New York City will pay $10.5 million dollars to settle a federal civil rights lawsuit filed by a man who spent 24 years in prison on a murder conviction that was overturned after a witness who had placed him at the crime scene recanted, city officials said Thursday.
The conviction of Shawn Williams, who was freed in 2018, was the 14th overturned conviction linked to retired Detective Louis Scarcella, a former Brooklyn homicide detective who has been accused of coercing witnesses and framing suspects during the high-crime era of the late 1980s and 1990s.
Williams, who is now 47, was convicted in 1994 in the fatal shooting of his neighbor Marvin Mason the year before.
Absent any forensic evidence tying Williams to the crime, prosecutors relied on the testimony of a woman who said she had seen him at the scene with a gun. The woman recanted her testimony in 2013, saying she had been coerced into naming Williams as the gunman by Scarcella.
The $10.5 million settlement with Williams to settle his lawsuit against Scarcella and two other officers was first reported in The New York Times.

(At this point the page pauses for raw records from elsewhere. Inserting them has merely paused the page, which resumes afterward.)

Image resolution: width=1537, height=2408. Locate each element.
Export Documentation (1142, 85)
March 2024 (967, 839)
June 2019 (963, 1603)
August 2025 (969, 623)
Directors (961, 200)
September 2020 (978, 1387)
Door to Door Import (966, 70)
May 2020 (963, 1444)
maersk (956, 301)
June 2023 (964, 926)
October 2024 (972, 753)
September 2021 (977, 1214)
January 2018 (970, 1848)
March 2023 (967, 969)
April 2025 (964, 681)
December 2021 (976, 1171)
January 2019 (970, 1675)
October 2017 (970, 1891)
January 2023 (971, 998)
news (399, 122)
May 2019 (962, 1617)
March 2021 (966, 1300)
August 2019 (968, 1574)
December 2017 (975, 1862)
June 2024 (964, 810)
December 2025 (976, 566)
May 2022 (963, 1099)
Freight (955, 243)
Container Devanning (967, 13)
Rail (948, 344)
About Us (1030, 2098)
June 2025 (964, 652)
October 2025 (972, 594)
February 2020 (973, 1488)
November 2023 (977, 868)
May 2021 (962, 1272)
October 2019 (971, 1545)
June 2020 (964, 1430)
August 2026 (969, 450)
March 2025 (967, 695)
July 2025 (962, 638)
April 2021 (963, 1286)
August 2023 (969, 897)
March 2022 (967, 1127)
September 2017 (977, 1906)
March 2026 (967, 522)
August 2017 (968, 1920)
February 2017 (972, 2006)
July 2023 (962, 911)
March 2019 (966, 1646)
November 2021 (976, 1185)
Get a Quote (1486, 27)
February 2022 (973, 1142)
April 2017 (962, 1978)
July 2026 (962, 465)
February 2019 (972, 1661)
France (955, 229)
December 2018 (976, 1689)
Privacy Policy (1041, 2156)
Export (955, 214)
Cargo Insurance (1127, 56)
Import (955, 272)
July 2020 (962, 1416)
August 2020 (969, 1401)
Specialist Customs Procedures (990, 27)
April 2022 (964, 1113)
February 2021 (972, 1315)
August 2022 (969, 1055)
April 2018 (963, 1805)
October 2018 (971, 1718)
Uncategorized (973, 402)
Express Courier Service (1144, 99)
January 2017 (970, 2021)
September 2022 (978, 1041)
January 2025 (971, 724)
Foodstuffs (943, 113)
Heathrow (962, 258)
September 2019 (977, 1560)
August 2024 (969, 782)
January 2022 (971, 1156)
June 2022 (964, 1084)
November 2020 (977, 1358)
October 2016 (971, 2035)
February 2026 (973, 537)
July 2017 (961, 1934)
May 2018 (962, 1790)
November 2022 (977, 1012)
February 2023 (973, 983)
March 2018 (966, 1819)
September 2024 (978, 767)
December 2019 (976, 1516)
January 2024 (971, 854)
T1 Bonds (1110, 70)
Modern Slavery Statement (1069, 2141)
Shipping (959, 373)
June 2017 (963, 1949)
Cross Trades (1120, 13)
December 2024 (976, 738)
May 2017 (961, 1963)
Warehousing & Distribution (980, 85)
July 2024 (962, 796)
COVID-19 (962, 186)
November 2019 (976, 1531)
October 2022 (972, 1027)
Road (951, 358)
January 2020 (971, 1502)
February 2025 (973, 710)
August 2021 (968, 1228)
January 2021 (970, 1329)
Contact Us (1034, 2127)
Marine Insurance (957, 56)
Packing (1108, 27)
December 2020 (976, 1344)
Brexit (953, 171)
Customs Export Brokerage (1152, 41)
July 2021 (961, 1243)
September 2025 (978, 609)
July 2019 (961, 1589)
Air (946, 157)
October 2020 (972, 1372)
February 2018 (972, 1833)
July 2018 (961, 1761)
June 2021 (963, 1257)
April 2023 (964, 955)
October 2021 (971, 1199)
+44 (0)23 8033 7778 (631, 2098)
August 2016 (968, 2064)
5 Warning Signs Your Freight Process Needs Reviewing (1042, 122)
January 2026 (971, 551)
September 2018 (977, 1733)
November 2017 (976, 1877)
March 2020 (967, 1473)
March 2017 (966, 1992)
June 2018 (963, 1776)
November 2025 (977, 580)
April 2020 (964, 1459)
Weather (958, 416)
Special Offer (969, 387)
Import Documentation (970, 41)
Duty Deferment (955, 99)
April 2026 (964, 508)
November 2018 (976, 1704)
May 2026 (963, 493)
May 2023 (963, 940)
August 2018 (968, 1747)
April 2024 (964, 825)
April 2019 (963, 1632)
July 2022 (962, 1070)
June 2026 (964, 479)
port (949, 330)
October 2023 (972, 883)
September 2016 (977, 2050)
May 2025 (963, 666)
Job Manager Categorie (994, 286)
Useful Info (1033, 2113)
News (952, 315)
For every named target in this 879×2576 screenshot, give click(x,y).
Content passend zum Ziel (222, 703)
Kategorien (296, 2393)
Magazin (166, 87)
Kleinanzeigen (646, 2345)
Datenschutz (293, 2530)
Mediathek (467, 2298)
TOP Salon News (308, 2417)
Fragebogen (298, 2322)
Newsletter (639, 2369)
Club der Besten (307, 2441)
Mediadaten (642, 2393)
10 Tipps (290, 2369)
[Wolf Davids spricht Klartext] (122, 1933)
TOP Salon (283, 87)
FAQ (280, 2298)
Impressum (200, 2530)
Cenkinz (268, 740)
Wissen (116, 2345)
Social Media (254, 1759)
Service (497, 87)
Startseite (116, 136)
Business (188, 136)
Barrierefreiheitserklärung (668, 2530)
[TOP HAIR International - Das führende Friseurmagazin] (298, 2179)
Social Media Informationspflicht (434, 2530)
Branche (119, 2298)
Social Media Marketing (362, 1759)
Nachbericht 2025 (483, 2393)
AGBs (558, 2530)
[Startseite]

“No amount of money can give me back the years they took from me,” Williams said in a statement to the Times. “But I am going to keep rebuilding my life and looking ahead to a brighter future.”
A spokesperson for New York City’s law department said the settlement was in the best interest of all parties.
Richard Signorelli, an attorney for Scarcella, said the retired detective “categorically denies all the allegations of misconduct” in Williams’ case. Signorelli said the settlement agreement “does not constitute any admission of liability or wrongdoing on Det. Scarcella’s part.”